DADOS DO EXERCÍCIO:
........
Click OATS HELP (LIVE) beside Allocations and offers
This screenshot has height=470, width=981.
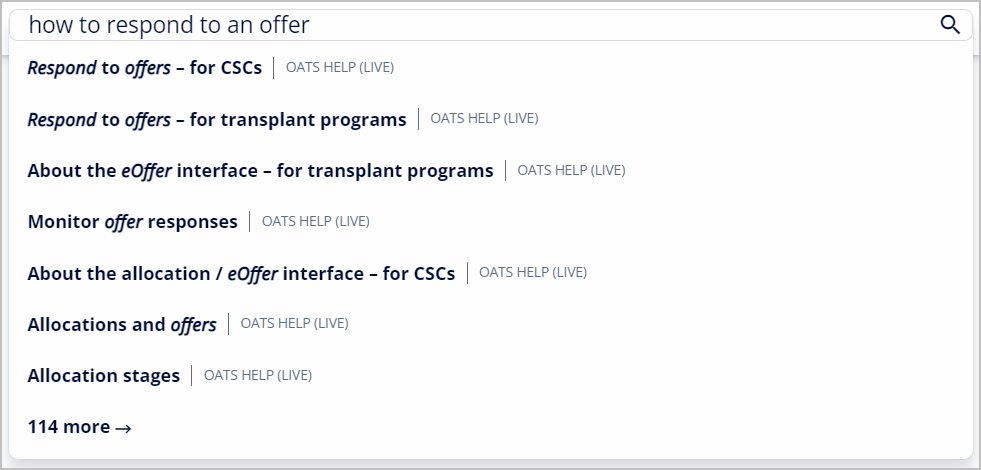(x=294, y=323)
........
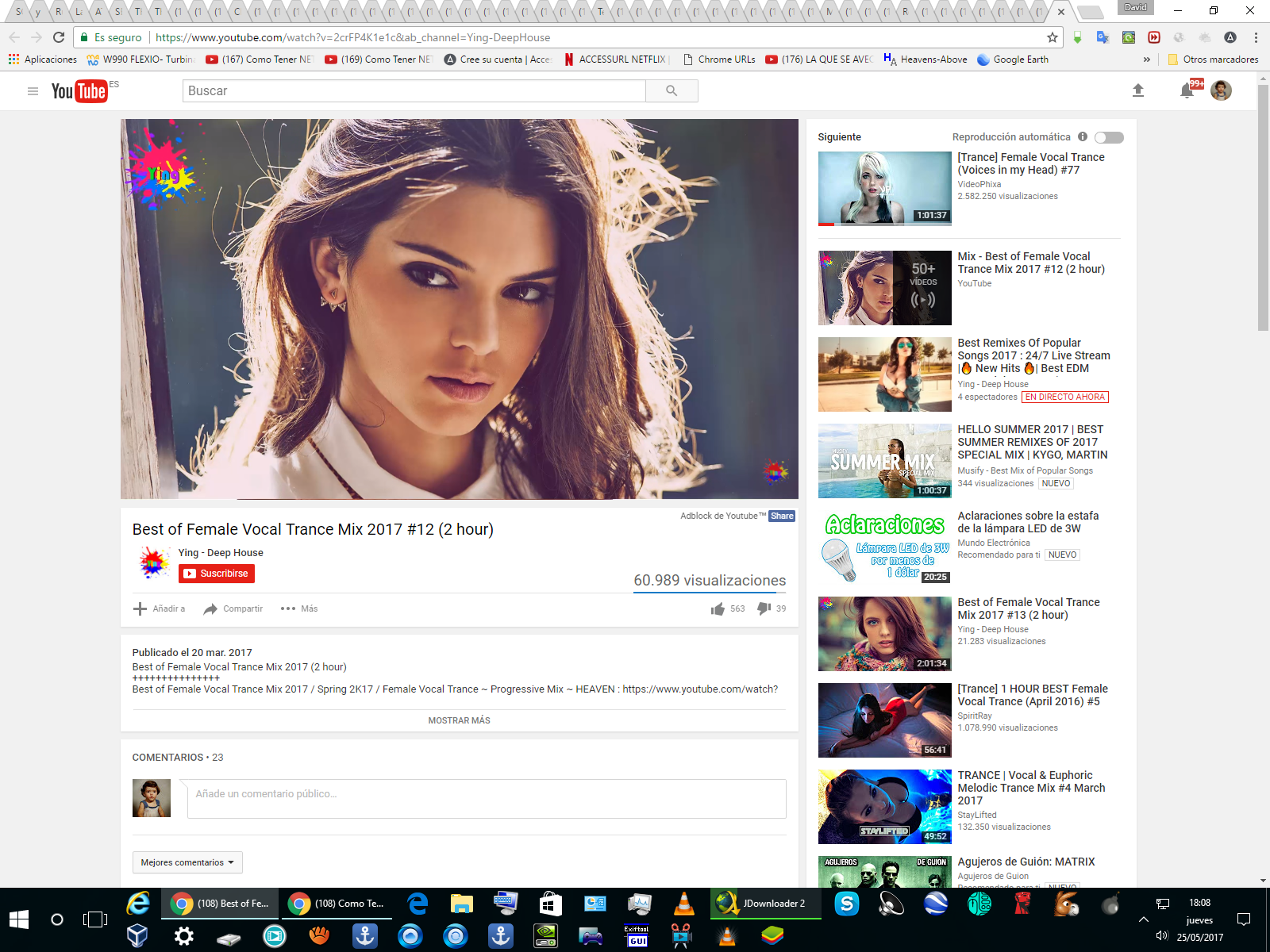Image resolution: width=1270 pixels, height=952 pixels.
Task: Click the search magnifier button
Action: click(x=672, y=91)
........
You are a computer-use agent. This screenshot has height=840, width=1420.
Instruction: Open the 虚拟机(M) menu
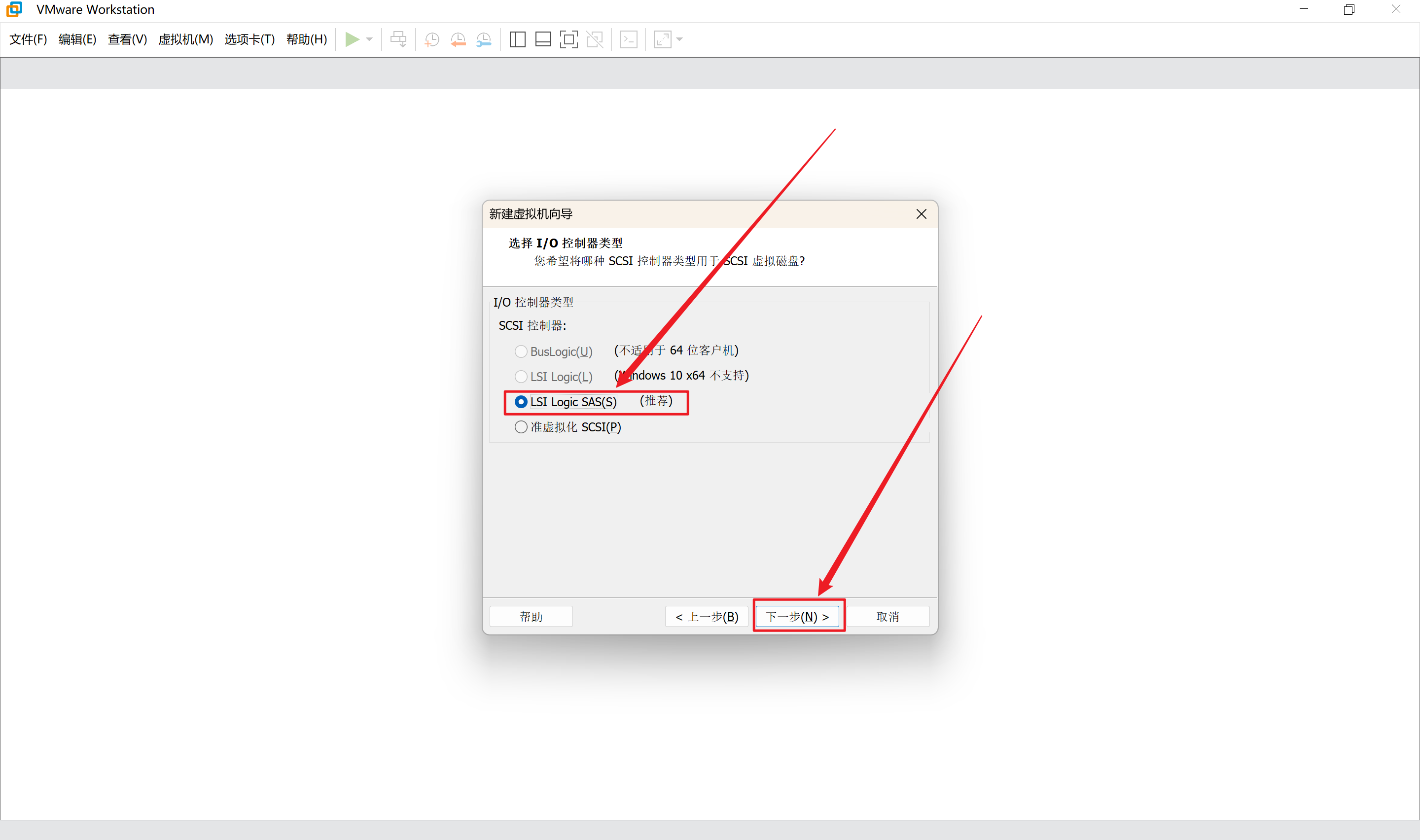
........
O QUE FAZER: Conte quantas linhas dos registros acima contêm a palavra "This", levando em conta maiúsculas e minúsculas, e informe somente o número.

SOLUÇÃO DO PROBLEMA: 2